Requirements
Report every line in the records below that contains the word "header", copying each line in full. Case counts, so only lines where the letters match in upper and lower case qualify.

Record set

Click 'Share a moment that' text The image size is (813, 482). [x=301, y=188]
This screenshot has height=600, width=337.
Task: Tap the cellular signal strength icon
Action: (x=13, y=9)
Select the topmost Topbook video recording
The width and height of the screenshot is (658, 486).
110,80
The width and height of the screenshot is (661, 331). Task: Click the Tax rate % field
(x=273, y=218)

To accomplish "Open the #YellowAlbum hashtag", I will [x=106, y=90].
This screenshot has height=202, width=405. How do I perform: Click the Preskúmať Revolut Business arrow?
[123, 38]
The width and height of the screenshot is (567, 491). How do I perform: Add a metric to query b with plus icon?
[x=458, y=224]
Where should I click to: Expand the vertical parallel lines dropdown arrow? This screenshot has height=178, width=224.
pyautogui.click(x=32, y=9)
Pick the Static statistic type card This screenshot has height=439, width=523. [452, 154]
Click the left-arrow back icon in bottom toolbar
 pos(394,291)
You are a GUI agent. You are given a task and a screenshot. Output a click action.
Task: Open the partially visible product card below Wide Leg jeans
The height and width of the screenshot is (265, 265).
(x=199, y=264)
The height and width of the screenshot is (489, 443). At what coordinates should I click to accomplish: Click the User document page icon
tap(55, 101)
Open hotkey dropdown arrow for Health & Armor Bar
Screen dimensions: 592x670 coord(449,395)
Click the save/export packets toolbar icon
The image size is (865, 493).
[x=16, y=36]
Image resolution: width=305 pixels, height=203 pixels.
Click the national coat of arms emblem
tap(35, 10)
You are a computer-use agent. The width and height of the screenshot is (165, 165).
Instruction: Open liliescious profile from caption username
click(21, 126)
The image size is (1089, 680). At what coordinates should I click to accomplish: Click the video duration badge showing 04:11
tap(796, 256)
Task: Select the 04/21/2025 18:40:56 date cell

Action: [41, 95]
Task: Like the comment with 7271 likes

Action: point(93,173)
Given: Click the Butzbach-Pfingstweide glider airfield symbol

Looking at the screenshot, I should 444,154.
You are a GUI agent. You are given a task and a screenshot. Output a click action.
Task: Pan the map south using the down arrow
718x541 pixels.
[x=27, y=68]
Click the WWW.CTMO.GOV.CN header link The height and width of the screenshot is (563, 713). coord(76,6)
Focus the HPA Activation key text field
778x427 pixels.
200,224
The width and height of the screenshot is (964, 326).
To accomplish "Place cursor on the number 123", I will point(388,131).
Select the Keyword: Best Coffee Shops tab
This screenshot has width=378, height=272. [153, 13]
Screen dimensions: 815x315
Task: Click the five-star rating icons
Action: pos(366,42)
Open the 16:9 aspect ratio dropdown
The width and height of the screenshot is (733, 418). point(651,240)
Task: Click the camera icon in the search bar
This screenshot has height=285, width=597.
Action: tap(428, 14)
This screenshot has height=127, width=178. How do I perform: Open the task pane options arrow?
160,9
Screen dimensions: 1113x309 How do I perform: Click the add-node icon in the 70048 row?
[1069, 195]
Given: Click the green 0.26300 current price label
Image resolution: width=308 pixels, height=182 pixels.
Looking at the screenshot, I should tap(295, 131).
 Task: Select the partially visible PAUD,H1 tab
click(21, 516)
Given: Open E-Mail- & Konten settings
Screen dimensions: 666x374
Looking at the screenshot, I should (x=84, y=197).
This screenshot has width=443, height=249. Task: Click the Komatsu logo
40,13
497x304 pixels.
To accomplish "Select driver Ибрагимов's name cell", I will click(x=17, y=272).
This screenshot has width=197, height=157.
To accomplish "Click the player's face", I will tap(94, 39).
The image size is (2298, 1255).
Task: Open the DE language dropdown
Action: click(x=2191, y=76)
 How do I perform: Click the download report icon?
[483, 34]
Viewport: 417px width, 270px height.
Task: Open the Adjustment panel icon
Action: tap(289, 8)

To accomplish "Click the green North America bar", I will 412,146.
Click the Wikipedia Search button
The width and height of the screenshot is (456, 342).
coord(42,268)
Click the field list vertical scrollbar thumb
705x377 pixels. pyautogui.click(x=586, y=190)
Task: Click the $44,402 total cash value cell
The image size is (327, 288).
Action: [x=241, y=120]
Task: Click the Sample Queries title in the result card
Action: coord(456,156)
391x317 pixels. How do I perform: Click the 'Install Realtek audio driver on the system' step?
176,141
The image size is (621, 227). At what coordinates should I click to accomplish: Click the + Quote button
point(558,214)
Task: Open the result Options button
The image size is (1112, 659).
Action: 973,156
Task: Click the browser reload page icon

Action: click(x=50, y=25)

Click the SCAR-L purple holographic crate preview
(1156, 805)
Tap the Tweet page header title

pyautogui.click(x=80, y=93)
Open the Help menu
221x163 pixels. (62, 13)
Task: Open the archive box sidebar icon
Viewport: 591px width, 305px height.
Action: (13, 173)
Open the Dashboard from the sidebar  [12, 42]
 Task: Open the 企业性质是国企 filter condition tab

Full solution
Click the WWW.CTMO.GOV.CN header link The height and width of the screenshot is (563, 713). coord(76,6)
Tap the Tweet page header title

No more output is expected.